Stored records:
╭──

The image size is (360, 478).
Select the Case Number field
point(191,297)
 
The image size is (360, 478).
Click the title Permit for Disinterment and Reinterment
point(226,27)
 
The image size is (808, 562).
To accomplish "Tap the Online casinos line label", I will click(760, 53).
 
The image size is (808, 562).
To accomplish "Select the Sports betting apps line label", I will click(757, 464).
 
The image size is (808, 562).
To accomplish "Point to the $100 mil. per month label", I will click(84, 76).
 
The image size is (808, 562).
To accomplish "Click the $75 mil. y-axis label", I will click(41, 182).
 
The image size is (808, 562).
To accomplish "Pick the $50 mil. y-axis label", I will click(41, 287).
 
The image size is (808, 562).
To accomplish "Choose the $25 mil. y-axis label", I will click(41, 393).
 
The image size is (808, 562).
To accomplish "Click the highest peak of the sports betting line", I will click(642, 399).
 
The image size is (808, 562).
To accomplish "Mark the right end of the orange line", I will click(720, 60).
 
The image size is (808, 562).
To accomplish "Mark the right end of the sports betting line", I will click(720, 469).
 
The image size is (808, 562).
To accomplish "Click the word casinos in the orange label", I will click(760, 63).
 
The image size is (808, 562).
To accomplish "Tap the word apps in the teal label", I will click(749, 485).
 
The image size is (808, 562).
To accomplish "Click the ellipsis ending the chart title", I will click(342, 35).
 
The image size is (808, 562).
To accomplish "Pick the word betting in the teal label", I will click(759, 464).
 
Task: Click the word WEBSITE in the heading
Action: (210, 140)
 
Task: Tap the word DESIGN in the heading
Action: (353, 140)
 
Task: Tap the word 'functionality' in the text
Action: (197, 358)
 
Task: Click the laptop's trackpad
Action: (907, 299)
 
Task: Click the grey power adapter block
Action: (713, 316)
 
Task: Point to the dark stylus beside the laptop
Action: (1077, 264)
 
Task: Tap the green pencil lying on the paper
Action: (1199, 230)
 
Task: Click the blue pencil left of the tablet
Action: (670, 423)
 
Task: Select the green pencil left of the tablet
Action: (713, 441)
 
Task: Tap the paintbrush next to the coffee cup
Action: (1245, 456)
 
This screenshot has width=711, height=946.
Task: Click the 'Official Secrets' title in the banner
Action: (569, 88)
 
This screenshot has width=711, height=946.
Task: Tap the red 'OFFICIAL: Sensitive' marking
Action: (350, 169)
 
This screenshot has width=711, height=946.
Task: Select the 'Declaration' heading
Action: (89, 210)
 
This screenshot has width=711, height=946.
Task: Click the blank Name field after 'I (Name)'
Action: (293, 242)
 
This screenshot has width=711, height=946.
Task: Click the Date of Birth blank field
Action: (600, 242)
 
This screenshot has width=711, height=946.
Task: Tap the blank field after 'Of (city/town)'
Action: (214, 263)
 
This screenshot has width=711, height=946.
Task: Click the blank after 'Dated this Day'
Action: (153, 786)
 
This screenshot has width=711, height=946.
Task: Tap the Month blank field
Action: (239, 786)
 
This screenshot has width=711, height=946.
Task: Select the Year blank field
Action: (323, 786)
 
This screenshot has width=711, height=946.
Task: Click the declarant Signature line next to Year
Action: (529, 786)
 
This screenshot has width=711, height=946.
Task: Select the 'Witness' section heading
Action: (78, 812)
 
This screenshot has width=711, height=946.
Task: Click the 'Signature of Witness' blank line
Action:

╰──

Exercise objective »
Change every occurrence of "blank field" to "empty field" throughout the items, leaving all other text untouched.

Answer to this problem »
The image size is (360, 478).
Select the Case Number field
point(191,297)
 
The image size is (360, 478).
Click the title Permit for Disinterment and Reinterment
point(226,27)
 
The image size is (808, 562).
To accomplish "Tap the Online casinos line label", I will click(760, 53).
 
The image size is (808, 562).
To accomplish "Select the Sports betting apps line label", I will click(757, 464).
 
The image size is (808, 562).
To accomplish "Point to the $100 mil. per month label", I will click(84, 76).
 
The image size is (808, 562).
To accomplish "Click the $75 mil. y-axis label", I will click(41, 182).
 
The image size is (808, 562).
To accomplish "Pick the $50 mil. y-axis label", I will click(41, 287).
 
The image size is (808, 562).
To accomplish "Choose the $25 mil. y-axis label", I will click(41, 393).
 
The image size is (808, 562).
To accomplish "Click the highest peak of the sports betting line", I will click(642, 399).
 
The image size is (808, 562).
To accomplish "Mark the right end of the orange line", I will click(720, 60).
 
The image size is (808, 562).
To accomplish "Mark the right end of the sports betting line", I will click(720, 469).
 
The image size is (808, 562).
To accomplish "Click the word casinos in the orange label", I will click(760, 63).
 
The image size is (808, 562).
To accomplish "Tap the word apps in the teal label", I will click(749, 485).
 
The image size is (808, 562).
To accomplish "Click the ellipsis ending the chart title", I will click(342, 35).
 
The image size is (808, 562).
To accomplish "Pick the word betting in the teal label", I will click(759, 464).
 
Task: Click the word WEBSITE in the heading
Action: (210, 140)
 
Task: Tap the word DESIGN in the heading
Action: (353, 140)
 
Task: Tap the word 'functionality' in the text
Action: (197, 358)
 
Task: Click the laptop's trackpad
Action: (907, 299)
 
Task: Click the grey power adapter block
Action: (713, 316)
 
Task: Point to the dark stylus beside the laptop
Action: (1077, 264)
 
Task: Tap the green pencil lying on the paper
Action: (1199, 230)
 
Task: Click the blue pencil left of the tablet
Action: (670, 423)
 
Task: Select the green pencil left of the tablet
Action: (713, 441)
 
Task: Tap the paintbrush next to the coffee cup
Action: (1245, 456)
 
This screenshot has width=711, height=946.
Task: Click the 'Official Secrets' title in the banner
Action: (569, 88)
 
This screenshot has width=711, height=946.
Task: Tap the red 'OFFICIAL: Sensitive' marking
Action: (350, 169)
 
This screenshot has width=711, height=946.
Task: Select the 'Declaration' heading
Action: (89, 210)
 
This screenshot has width=711, height=946.
Task: Click the blank Name field after 'I (Name)'
Action: (293, 242)
 
This screenshot has width=711, height=946.
Task: Click the Date of Birth empty field
Action: (600, 242)
 
This screenshot has width=711, height=946.
Task: Tap the empty field after 'Of (city/town)'
Action: (214, 263)
 
This screenshot has width=711, height=946.
Task: Click the blank after 'Dated this Day'
Action: (153, 786)
 
This screenshot has width=711, height=946.
Task: Tap the Month empty field
Action: (239, 786)
 
This screenshot has width=711, height=946.
Task: Select the Year empty field
Action: (323, 786)
 
This screenshot has width=711, height=946.
Task: Click the declarant Signature line next to Year
Action: (529, 786)
 
This screenshot has width=711, height=946.
Task: Select the 'Witness' section heading
Action: (78, 812)
 
This screenshot has width=711, height=946.
Task: Click the 'Signature of Witness' blank line
Action:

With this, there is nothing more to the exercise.